-- Assignment --
Reproduce the complete set of records, exactly as they appear.

----

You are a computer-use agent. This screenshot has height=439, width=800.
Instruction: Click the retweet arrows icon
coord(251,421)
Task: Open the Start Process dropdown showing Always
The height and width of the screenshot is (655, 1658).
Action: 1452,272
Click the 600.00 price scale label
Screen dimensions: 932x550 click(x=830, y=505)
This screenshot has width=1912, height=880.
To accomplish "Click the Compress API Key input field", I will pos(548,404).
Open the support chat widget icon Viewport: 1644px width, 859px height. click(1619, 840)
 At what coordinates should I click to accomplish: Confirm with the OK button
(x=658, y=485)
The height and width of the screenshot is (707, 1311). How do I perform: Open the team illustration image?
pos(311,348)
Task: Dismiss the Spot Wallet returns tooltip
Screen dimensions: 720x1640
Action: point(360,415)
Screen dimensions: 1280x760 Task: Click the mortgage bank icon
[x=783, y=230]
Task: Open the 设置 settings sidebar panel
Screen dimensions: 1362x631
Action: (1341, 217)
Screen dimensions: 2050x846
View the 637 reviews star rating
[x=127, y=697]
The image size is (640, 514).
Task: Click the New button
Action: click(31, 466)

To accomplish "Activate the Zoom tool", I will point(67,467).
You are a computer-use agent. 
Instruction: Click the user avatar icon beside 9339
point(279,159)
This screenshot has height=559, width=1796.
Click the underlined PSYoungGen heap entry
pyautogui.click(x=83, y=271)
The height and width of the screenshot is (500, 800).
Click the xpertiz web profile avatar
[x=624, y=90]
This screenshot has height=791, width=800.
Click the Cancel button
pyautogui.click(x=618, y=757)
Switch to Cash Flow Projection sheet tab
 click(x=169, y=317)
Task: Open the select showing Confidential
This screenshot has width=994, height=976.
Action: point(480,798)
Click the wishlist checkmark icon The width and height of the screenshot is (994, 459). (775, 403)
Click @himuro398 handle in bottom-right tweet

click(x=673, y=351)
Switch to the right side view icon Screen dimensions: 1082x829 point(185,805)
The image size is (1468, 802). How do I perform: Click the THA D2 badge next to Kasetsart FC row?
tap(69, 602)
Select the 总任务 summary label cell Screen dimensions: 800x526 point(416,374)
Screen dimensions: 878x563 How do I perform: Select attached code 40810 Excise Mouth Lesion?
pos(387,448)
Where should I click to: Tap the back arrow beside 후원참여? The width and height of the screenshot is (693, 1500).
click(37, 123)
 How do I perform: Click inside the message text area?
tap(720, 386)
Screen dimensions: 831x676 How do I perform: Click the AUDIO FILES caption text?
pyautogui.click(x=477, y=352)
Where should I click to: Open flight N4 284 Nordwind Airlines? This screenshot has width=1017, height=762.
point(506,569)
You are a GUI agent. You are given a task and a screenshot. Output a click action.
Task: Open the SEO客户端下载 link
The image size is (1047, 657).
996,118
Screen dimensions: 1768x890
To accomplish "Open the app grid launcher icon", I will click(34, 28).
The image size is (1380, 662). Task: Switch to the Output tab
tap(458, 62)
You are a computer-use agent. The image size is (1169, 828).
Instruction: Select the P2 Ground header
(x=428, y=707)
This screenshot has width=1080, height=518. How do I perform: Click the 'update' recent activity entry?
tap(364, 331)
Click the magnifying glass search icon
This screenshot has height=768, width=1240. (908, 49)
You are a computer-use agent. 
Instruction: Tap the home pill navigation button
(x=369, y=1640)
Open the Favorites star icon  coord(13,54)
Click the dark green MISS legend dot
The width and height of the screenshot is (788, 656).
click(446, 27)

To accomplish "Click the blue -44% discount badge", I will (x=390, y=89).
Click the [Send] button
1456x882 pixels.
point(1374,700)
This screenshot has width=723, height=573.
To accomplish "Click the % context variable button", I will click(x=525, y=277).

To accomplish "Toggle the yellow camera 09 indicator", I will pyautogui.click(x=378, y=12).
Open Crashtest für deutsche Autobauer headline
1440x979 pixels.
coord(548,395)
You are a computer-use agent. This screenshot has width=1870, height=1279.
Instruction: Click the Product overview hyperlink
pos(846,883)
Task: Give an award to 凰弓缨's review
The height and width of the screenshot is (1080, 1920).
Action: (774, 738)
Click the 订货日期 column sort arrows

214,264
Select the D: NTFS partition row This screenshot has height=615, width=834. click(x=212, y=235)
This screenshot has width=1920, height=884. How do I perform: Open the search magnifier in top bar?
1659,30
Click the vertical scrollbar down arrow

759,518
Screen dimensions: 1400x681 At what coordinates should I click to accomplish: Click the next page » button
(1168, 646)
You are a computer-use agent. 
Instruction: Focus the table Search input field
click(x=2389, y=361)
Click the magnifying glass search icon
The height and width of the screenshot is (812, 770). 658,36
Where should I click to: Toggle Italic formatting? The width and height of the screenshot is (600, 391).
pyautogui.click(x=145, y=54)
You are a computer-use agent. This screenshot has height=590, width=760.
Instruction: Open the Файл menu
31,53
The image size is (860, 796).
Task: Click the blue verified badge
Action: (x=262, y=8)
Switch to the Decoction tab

----

-- Answer box --
You are a computer-use agent. This screenshot has height=439, width=800.
Instruction: Click the retweet arrows icon
coord(251,421)
Task: Open the Start Process dropdown showing Always
The height and width of the screenshot is (655, 1658).
Action: 1452,272
Click the 600.00 price scale label
Screen dimensions: 932x550 click(x=830, y=505)
This screenshot has width=1912, height=880.
To accomplish "Click the Compress API Key input field", I will pos(548,404).
Open the support chat widget icon Viewport: 1644px width, 859px height. click(1619, 840)
 At what coordinates should I click to accomplish: Confirm with the OK button
(x=658, y=485)
The height and width of the screenshot is (707, 1311). How do I perform: Open the team illustration image?
pos(311,348)
Task: Dismiss the Spot Wallet returns tooltip
Screen dimensions: 720x1640
Action: point(360,415)
Screen dimensions: 1280x760 Task: Click the mortgage bank icon
[x=783, y=230]
Task: Open the 设置 settings sidebar panel
Screen dimensions: 1362x631
Action: (1341, 217)
Screen dimensions: 2050x846
View the 637 reviews star rating
[x=127, y=697]
The image size is (640, 514).
Task: Click the New button
Action: click(31, 466)

To accomplish "Activate the Zoom tool", I will point(67,467).
You are a computer-use agent. 
Instruction: Click the user avatar icon beside 9339
point(279,159)
This screenshot has height=559, width=1796.
Click the underlined PSYoungGen heap entry
pyautogui.click(x=83, y=271)
The height and width of the screenshot is (500, 800).
Click the xpertiz web profile avatar
[x=624, y=90]
This screenshot has height=791, width=800.
Click the Cancel button
pyautogui.click(x=618, y=757)
Switch to Cash Flow Projection sheet tab
 click(x=169, y=317)
Task: Open the select showing Confidential
This screenshot has width=994, height=976.
Action: point(480,798)
Click the wishlist checkmark icon The width and height of the screenshot is (994, 459). (775, 403)
Click @himuro398 handle in bottom-right tweet

click(x=673, y=351)
Switch to the right side view icon Screen dimensions: 1082x829 point(185,805)
The image size is (1468, 802). How do I perform: Click the THA D2 badge next to Kasetsart FC row?
tap(69, 602)
Select the 总任务 summary label cell Screen dimensions: 800x526 point(416,374)
Screen dimensions: 878x563 How do I perform: Select attached code 40810 Excise Mouth Lesion?
pos(387,448)
Where should I click to: Tap the back arrow beside 후원참여? The width and height of the screenshot is (693, 1500).
click(37, 123)
 How do I perform: Click inside the message text area?
tap(720, 386)
Screen dimensions: 831x676 How do I perform: Click the AUDIO FILES caption text?
pyautogui.click(x=477, y=352)
Where should I click to: Open flight N4 284 Nordwind Airlines? This screenshot has width=1017, height=762.
point(506,569)
You are a GUI agent. You are given a task and a screenshot. Output a click action.
Task: Open the SEO客户端下载 link
The image size is (1047, 657).
996,118
Screen dimensions: 1768x890
To accomplish "Open the app grid launcher icon", I will click(34, 28).
The image size is (1380, 662). Task: Switch to the Output tab
tap(458, 62)
You are a computer-use agent. The image size is (1169, 828).
Instruction: Select the P2 Ground header
(x=428, y=707)
This screenshot has width=1080, height=518. How do I perform: Click the 'update' recent activity entry?
tap(364, 331)
Click the magnifying glass search icon
This screenshot has height=768, width=1240. (908, 49)
You are a computer-use agent. 
Instruction: Tap the home pill navigation button
(x=369, y=1640)
Open the Favorites star icon  coord(13,54)
Click the dark green MISS legend dot
The width and height of the screenshot is (788, 656).
click(446, 27)

To accomplish "Click the blue -44% discount badge", I will (x=390, y=89).
Click the [Send] button
1456x882 pixels.
point(1374,700)
This screenshot has width=723, height=573.
To accomplish "Click the % context variable button", I will click(x=525, y=277).

To accomplish "Toggle the yellow camera 09 indicator", I will pyautogui.click(x=378, y=12).
Open Crashtest für deutsche Autobauer headline
1440x979 pixels.
coord(548,395)
You are a computer-use agent. This screenshot has width=1870, height=1279.
Instruction: Click the Product overview hyperlink
pos(846,883)
Task: Give an award to 凰弓缨's review
The height and width of the screenshot is (1080, 1920).
Action: (774, 738)
Click the 订货日期 column sort arrows

214,264
Select the D: NTFS partition row This screenshot has height=615, width=834. click(x=212, y=235)
This screenshot has width=1920, height=884. How do I perform: Open the search magnifier in top bar?
1659,30
Click the vertical scrollbar down arrow

759,518
Screen dimensions: 1400x681 At what coordinates should I click to accomplish: Click the next page » button
(1168, 646)
You are a computer-use agent. 
Instruction: Focus the table Search input field
click(x=2389, y=361)
Click the magnifying glass search icon
The height and width of the screenshot is (812, 770). 658,36
Where should I click to: Toggle Italic formatting? The width and height of the screenshot is (600, 391).
pyautogui.click(x=145, y=54)
You are a computer-use agent. This screenshot has height=590, width=760.
Instruction: Open the Файл menu
31,53
The image size is (860, 796).
Task: Click the blue verified badge
Action: (x=262, y=8)
Switch to the Decoction tab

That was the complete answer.